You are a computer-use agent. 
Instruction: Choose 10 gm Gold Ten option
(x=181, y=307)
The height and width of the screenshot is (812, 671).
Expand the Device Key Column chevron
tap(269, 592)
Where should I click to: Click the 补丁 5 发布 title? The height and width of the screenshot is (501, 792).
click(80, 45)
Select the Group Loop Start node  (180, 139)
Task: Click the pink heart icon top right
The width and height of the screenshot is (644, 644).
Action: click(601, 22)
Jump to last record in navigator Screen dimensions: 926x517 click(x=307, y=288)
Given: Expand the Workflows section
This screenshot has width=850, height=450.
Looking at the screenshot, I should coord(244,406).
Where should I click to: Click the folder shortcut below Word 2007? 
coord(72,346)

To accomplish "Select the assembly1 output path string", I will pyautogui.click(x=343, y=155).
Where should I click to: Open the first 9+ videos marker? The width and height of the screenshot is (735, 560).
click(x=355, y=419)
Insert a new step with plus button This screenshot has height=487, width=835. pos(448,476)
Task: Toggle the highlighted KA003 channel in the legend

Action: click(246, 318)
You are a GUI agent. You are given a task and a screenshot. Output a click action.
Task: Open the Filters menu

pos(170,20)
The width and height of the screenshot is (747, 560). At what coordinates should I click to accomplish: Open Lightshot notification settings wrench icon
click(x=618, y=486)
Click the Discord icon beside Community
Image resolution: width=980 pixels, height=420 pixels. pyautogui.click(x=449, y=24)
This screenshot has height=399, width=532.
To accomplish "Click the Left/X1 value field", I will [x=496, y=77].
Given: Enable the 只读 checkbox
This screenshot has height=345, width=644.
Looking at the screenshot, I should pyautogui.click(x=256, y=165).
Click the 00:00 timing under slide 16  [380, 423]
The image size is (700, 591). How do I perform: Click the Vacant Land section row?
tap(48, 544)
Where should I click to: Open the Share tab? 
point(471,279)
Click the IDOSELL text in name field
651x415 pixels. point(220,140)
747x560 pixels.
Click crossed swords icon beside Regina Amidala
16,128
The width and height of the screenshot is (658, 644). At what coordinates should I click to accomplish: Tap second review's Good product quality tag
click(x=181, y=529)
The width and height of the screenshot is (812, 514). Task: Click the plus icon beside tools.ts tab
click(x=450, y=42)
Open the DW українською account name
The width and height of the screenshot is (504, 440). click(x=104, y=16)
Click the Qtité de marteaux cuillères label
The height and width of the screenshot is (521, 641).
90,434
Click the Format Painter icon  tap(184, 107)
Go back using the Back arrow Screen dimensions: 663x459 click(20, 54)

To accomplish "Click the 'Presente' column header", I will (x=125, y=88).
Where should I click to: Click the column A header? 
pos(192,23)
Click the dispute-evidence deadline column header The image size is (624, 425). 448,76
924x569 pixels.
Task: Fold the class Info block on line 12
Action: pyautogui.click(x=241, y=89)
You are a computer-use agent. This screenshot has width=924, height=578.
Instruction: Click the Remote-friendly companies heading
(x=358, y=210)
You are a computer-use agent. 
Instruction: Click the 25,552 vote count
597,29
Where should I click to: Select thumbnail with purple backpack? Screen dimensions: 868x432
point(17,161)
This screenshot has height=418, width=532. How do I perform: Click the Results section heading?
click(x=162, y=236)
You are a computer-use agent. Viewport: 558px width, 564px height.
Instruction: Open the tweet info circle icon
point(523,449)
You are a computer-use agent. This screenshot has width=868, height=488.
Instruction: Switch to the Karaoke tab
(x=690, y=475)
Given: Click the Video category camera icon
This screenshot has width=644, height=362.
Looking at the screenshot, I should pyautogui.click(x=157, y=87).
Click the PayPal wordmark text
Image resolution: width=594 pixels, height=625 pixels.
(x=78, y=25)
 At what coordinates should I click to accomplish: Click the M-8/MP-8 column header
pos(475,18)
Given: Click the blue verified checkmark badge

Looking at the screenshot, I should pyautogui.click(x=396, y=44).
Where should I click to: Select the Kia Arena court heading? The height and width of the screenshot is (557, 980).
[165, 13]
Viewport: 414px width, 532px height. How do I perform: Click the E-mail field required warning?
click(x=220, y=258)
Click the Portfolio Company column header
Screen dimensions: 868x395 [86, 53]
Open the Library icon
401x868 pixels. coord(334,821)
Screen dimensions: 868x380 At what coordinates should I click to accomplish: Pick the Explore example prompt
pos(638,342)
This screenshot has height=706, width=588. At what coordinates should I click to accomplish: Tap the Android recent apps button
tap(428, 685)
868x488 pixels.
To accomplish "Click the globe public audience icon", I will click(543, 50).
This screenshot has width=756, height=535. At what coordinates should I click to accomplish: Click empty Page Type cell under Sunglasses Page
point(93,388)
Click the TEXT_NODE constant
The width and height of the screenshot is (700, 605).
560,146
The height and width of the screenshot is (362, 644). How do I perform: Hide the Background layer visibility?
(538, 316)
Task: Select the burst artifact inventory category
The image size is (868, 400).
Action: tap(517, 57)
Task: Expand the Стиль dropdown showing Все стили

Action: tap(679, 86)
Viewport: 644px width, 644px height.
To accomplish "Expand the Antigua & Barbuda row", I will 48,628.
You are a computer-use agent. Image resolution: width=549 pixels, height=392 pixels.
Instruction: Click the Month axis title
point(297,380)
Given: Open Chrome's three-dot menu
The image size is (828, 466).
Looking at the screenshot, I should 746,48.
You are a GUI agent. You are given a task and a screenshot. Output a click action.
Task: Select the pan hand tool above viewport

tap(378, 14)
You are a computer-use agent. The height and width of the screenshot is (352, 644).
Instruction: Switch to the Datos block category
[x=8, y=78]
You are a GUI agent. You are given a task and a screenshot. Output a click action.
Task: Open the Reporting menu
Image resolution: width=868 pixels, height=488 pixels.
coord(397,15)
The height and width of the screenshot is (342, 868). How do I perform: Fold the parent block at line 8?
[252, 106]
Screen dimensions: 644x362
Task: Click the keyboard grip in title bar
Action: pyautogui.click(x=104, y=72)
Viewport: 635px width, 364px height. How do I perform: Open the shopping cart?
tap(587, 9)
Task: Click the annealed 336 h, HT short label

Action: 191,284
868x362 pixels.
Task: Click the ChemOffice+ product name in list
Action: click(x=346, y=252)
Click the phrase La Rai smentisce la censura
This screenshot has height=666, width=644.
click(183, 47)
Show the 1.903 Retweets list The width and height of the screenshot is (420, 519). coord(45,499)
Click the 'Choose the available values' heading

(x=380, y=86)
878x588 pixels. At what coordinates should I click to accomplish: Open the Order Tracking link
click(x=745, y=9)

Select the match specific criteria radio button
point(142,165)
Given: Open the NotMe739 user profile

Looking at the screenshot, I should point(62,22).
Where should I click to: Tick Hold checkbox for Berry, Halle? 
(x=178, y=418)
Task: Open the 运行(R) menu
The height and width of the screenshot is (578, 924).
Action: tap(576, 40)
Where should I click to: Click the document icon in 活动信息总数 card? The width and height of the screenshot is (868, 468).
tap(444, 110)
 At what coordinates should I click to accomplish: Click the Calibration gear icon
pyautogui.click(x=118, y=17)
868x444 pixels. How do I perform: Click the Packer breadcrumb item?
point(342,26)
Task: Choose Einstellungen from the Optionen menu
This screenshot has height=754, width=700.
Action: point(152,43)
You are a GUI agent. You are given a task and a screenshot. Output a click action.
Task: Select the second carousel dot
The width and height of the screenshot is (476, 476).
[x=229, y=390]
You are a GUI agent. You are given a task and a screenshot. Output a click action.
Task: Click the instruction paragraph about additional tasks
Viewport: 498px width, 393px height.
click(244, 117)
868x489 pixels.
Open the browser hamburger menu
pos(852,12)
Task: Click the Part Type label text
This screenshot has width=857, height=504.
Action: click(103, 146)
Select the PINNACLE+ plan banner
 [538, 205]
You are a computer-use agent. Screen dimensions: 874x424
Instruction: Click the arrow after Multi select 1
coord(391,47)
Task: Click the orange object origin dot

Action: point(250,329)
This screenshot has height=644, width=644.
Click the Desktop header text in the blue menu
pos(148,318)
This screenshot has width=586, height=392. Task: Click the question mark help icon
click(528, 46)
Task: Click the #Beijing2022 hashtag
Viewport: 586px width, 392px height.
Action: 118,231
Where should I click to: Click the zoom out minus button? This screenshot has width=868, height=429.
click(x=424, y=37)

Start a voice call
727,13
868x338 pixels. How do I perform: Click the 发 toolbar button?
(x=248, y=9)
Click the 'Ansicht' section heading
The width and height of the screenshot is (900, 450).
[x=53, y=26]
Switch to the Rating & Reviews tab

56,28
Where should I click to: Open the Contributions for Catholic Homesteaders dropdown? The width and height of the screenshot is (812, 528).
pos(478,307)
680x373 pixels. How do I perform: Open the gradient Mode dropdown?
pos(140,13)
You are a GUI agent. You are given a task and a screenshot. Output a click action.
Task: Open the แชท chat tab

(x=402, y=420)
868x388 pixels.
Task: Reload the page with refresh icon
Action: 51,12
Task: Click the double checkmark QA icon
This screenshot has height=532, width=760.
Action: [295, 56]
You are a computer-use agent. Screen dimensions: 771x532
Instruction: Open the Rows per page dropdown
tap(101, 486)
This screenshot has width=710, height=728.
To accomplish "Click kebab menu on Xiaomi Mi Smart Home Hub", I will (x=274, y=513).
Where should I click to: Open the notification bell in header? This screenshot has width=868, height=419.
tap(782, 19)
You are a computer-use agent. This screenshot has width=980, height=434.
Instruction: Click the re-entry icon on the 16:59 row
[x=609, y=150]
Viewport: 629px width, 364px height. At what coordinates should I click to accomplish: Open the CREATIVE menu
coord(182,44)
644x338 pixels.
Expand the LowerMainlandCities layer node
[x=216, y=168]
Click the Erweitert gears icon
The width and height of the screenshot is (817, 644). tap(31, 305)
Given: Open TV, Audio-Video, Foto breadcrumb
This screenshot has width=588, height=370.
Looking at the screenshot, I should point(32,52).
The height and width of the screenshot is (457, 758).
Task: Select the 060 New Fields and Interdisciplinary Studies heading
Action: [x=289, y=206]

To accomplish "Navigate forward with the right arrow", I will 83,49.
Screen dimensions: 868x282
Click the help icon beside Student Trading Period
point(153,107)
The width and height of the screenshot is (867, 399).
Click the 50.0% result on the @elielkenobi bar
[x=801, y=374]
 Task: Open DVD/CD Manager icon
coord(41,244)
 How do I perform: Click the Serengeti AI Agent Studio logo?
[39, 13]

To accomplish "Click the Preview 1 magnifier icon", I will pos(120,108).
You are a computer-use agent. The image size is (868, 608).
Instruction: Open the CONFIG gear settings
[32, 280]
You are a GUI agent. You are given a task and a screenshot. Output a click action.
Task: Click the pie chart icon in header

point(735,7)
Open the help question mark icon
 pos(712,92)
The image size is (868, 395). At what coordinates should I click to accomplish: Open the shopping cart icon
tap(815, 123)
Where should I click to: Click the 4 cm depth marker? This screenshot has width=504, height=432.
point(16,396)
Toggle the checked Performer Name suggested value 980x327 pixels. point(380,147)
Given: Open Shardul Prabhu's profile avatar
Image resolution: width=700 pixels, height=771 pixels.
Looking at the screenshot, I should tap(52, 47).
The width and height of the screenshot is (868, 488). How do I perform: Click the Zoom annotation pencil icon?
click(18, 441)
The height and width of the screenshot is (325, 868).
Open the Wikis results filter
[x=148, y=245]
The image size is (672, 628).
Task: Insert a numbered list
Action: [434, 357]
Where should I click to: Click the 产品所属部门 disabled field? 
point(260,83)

▶ [What to work on]: What is needed is a verbatim copy of every line in the records above from the one containing "Viewport: 635px width, 364px" down to the one containing "This screenshot has height=644, width=644.", both included, and nothing more.

▶ [Solved exercise]:
Viewport: 635px width, 364px height. How do I perform: Open the shopping cart?
tap(587, 9)
Task: Click the annealed 336 h, HT short label

Action: 191,284
868x362 pixels.
Task: Click the ChemOffice+ product name in list
Action: click(x=346, y=252)
Click the phrase La Rai smentisce la censura
This screenshot has height=666, width=644.
click(183, 47)
Show the 1.903 Retweets list The width and height of the screenshot is (420, 519). coord(45,499)
Click the 'Choose the available values' heading

(x=380, y=86)
878x588 pixels. At what coordinates should I click to accomplish: Open the Order Tracking link
click(x=745, y=9)

Select the match specific criteria radio button
point(142,165)
Given: Open the NotMe739 user profile

Looking at the screenshot, I should point(62,22).
Where should I click to: Tick Hold checkbox for Berry, Halle? 
(x=178, y=418)
Task: Open the 运行(R) menu
The height and width of the screenshot is (578, 924).
Action: tap(576, 40)
Where should I click to: Click the document icon in 活动信息总数 card? The width and height of the screenshot is (868, 468).
tap(444, 110)
 At what coordinates should I click to accomplish: Click the Calibration gear icon
pyautogui.click(x=118, y=17)
868x444 pixels. How do I perform: Click the Packer breadcrumb item?
point(342,26)
Task: Choose Einstellungen from the Optionen menu
This screenshot has height=754, width=700.
Action: point(152,43)
You are a GUI agent. You are given a task and a screenshot. Output a click action.
Task: Select the second carousel dot
The width and height of the screenshot is (476, 476).
[x=229, y=390]
You are a GUI agent. You are given a task and a screenshot. Output a click action.
Task: Click the instruction paragraph about additional tasks
Viewport: 498px width, 393px height.
click(244, 117)
868x489 pixels.
Open the browser hamburger menu
pos(852,12)
Task: Click the Part Type label text
This screenshot has width=857, height=504.
Action: click(103, 146)
Select the PINNACLE+ plan banner
 [538, 205]
You are a computer-use agent. Screen dimensions: 874x424
Instruction: Click the arrow after Multi select 1
coord(391,47)
Task: Click the orange object origin dot

Action: point(250,329)
This screenshot has height=644, width=644.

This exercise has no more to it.